Further than this we may not be able to go in many practical situations. Part of the difficulty is that not enough is known about the consequences of errors of different sizes as they affect the wisdom of practical decisions that are made from survey results. Even when these consequences are known, however, the results of many important surveys are used by different people for different purposes, and some of the purposes are not foreseen at the time when the survey is planned.

Thus, the specification of a sample size for a survey invariably contains a large element of guesswork. The more the survey can be made to resemble a controlled trial with comparisons between groups, the easier it is to come up with sample size estimates.

Sampling Schemes

With simple random samples, every possible sample has the same probability of being selected. Estimates of population quantities and their uncertainties are relatively straightforward to calculate. Many surveys are conducted by using random samples that are not simple. Two of the most commonly used alternatives to simple random samples are stratified random samples and cluster samples.

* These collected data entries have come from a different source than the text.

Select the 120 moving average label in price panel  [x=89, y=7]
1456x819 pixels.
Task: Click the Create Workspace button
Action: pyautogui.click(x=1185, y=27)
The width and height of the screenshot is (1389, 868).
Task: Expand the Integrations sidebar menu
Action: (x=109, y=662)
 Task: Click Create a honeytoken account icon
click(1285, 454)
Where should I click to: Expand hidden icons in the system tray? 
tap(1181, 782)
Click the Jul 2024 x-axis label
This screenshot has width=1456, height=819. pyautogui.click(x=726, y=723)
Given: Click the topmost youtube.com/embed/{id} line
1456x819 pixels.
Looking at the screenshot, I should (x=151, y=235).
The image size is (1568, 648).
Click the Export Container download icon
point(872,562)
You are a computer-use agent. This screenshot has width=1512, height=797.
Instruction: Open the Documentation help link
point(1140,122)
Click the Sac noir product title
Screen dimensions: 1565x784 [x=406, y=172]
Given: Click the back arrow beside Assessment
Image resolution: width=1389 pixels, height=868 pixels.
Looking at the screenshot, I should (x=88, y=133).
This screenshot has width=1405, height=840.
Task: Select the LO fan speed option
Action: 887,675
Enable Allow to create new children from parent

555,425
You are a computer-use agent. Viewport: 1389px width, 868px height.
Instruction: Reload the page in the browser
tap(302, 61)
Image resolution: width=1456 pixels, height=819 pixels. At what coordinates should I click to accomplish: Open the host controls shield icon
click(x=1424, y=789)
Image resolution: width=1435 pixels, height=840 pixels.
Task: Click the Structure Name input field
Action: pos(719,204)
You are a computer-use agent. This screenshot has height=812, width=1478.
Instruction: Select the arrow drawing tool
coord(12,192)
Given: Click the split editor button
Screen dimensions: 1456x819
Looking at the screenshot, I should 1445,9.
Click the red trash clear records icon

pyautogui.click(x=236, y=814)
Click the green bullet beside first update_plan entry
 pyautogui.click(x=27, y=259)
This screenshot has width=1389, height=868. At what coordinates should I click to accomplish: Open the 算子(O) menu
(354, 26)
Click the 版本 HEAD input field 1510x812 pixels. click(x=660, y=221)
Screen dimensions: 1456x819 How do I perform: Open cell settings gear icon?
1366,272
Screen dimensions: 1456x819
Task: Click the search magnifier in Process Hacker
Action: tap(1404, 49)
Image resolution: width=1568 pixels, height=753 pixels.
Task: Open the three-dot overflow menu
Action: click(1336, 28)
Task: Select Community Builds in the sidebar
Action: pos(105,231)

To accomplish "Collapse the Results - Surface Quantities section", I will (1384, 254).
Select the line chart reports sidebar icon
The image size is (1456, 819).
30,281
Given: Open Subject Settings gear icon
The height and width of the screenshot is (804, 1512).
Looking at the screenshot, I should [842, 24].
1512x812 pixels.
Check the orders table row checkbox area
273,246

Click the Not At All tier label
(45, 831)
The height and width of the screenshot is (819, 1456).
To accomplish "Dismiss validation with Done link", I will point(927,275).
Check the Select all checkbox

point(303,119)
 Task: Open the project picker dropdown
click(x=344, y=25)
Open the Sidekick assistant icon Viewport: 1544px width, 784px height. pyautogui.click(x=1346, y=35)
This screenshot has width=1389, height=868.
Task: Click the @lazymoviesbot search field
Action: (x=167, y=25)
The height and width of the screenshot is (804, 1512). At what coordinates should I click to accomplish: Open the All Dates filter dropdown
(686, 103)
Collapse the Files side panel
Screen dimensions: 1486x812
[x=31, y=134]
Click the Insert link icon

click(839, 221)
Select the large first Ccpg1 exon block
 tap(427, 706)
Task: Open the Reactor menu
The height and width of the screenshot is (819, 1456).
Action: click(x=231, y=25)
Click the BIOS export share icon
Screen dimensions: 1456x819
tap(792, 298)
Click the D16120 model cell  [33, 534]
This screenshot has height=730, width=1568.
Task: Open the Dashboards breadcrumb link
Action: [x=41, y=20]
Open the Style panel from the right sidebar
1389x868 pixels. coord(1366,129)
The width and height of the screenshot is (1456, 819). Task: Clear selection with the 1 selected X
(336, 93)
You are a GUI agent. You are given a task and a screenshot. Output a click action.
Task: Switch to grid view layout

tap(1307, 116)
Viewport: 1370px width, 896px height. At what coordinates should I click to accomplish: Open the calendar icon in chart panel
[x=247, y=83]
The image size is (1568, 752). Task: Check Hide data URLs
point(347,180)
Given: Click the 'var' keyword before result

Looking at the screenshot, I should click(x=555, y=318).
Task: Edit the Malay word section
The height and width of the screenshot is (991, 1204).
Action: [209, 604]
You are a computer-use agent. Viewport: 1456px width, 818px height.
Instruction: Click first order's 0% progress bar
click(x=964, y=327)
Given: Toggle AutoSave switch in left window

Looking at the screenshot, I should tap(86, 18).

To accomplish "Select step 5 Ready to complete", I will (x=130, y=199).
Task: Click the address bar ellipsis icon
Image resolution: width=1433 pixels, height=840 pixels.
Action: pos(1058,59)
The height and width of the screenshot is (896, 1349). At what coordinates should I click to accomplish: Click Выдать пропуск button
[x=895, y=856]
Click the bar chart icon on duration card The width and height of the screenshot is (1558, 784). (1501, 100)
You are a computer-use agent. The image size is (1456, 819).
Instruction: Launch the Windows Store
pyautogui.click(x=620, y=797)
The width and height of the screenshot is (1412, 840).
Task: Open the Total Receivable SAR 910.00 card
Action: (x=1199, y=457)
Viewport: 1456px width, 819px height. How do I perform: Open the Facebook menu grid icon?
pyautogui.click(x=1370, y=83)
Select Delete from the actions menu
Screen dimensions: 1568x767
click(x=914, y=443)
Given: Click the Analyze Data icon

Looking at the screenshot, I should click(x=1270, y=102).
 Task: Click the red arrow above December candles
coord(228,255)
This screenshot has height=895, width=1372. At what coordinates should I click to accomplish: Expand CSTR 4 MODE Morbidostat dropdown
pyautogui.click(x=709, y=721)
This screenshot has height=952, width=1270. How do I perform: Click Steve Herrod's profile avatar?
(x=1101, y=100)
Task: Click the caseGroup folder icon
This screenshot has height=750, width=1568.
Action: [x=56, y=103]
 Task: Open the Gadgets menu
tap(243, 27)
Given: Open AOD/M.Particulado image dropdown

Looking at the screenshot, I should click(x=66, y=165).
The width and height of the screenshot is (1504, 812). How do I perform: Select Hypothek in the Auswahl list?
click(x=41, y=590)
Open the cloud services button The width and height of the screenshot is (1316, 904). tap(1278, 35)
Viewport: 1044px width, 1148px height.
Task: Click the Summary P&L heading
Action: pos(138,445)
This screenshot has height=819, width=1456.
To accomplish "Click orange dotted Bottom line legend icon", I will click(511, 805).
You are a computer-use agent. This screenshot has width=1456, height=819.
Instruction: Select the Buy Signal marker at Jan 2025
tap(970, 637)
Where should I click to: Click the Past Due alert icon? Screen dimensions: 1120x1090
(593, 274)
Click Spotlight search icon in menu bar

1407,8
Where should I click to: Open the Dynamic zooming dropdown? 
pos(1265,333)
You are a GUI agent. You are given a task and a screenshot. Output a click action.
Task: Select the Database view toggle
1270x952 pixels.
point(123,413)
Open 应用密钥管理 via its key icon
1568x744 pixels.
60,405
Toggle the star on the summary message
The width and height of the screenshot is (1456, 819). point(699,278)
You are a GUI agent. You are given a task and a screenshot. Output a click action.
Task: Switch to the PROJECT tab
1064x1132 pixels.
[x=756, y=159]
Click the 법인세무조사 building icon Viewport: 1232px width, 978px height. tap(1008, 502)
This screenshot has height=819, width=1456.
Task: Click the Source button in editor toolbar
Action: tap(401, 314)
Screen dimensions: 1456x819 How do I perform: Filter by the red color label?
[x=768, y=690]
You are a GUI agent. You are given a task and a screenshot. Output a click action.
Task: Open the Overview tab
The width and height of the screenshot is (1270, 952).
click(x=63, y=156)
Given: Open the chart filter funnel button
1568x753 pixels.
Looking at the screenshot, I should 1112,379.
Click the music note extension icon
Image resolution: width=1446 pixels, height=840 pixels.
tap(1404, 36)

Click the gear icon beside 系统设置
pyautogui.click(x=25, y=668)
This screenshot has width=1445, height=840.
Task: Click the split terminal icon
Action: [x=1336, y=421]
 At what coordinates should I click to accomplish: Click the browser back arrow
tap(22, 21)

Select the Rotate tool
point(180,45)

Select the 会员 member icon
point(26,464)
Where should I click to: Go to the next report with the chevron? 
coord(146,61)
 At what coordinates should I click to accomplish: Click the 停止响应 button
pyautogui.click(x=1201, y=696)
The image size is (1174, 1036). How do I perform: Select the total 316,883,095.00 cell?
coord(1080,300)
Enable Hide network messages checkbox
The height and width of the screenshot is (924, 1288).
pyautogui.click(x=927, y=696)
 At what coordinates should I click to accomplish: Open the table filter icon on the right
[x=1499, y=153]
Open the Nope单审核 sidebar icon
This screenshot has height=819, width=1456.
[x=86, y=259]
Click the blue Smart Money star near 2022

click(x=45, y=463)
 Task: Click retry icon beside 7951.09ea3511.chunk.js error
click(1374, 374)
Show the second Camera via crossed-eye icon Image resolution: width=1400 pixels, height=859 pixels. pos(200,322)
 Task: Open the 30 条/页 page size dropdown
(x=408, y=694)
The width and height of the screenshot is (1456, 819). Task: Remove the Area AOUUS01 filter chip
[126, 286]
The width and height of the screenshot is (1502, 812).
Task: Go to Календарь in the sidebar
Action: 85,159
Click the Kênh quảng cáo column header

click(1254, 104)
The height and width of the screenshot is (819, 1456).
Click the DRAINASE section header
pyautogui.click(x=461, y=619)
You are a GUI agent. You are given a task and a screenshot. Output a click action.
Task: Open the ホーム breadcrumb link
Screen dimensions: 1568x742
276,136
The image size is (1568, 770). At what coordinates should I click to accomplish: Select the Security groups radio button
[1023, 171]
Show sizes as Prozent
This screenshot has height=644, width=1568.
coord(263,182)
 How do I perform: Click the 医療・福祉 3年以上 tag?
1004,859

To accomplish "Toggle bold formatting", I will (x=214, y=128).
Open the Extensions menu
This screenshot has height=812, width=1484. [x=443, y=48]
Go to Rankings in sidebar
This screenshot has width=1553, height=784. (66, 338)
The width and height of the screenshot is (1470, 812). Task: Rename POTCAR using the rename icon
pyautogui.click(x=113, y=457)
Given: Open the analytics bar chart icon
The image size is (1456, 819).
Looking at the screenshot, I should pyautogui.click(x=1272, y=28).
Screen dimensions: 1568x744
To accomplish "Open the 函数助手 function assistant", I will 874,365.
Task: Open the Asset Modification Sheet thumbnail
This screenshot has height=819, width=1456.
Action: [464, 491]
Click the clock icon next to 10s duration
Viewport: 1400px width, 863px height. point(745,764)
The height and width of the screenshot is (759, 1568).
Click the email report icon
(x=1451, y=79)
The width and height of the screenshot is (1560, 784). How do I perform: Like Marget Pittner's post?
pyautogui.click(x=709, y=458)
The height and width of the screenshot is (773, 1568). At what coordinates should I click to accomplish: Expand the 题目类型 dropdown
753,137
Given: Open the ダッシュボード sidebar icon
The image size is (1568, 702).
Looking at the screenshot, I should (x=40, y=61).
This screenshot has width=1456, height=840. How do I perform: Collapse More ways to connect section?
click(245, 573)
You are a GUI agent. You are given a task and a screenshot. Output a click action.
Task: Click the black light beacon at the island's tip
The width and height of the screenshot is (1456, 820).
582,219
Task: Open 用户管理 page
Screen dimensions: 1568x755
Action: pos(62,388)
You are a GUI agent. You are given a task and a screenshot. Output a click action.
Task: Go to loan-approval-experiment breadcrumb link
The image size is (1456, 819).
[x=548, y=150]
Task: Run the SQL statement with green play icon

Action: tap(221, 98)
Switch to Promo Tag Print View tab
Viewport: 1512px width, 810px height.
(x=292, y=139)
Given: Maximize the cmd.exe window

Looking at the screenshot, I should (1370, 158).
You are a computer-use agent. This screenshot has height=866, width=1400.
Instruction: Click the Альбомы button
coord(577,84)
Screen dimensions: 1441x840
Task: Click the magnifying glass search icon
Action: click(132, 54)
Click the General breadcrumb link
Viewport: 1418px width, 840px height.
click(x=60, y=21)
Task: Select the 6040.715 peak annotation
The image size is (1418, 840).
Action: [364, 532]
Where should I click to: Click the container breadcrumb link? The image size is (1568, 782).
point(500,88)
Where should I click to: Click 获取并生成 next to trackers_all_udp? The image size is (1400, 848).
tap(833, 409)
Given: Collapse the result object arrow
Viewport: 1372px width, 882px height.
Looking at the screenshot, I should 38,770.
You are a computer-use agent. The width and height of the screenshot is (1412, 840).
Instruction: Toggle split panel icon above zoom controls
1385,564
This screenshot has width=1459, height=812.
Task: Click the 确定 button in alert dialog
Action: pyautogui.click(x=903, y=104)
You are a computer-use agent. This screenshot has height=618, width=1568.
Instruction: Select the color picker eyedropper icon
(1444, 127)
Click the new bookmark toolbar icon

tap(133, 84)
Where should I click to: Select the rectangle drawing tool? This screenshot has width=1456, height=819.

With stratified random sampling, the population is divided into strata and a simple random sample is selected from each stratum. This insures it is possible to make reliable estimates for each stratum as well as for the population as a whole. For example, if a population contains a number of ethnic groups, a simple random sample might contain very few of certain ethnicities. If we were to sample equal numbers of each ethnicity, then characteristics of all ethnicities can be estimated with the same precision. Overall population estimates and their standard errors can be obtained by combining the stratum-specific estimates in the proper way.

For example, suppose a population is 90% white and 10 % black, a stratified sample of 500 whites and 500 blacks is interviewed, and the mean time per day spent watching television is 4 hours for whites and 2 hours for black. Then, the estimated mean number of hours spent watching television for the population combines the two stratum-specific estimates by giving 90% of the weight to the mean for whites and 10% of the weight to the mean for blacks, that is 0.90*4 + 0.10*2 = 3.8 hours. Similar calculations are used to calculate the overall SD.

With cluster sampling, the population is divided into clusters. A set of clusters is selected at random and individual units are selected within each cluster. Cluster sampling is typically used for convenience. Imagine a country composed of hundreds of villages. Rather than survey a simple random sample of the population (which might have the survey team visiting every village), it is usually more practical to take a simple random sample of villages and then take a random sample of individuals from each village. A cluster sample is always less precise than a simple random sample of the same size, but it is usually a lot less expensive to obtain. To put it another way, to achieve a specified level of precision it is often less expensive and more convenient to use a larger cluster sample than a smaller simple random sample. Once again, there are special formulas that allow analysts to combine the data from the clusters to calculate estimates and of population quantities and their standard errors.

Many of the sample size calculations for complex surveys involve estimates of quantities that are often unavailable. Levy & Lemeshow (Sampling of Populations, New York: John Wiley & Sons, 1991) are explicit about what investigators face: These quantities are population parameters that in general would be unknown and would have to be either estimated from preliminary studies or else guessed by means of intuition or past experience. (p 198)

A common method for obtaining sample size calculations for cluster sampling is by performing them as though simple random sampling were being used, except that the variances (SD2) used in the formulas are multiplied by a Design Effect which involves intraclass correlations, a measure of hove much of the variability between subjects is due to the variability between clusters. It has never been clear to me how design effects are estimated in practice. The ones I've seen have invariably been 2.

Over the last decade, statistical program packages have been developed for analyzing data from complex sample surveys. The best known of these is SUDAAN (from SUrvey DAta ANalysis), which is available as a stand-alone program or as an add-on to SAS. Lately, SAS has been adding this functionality to its own program with its SURVEYMEANS and SURVEYREG procedures.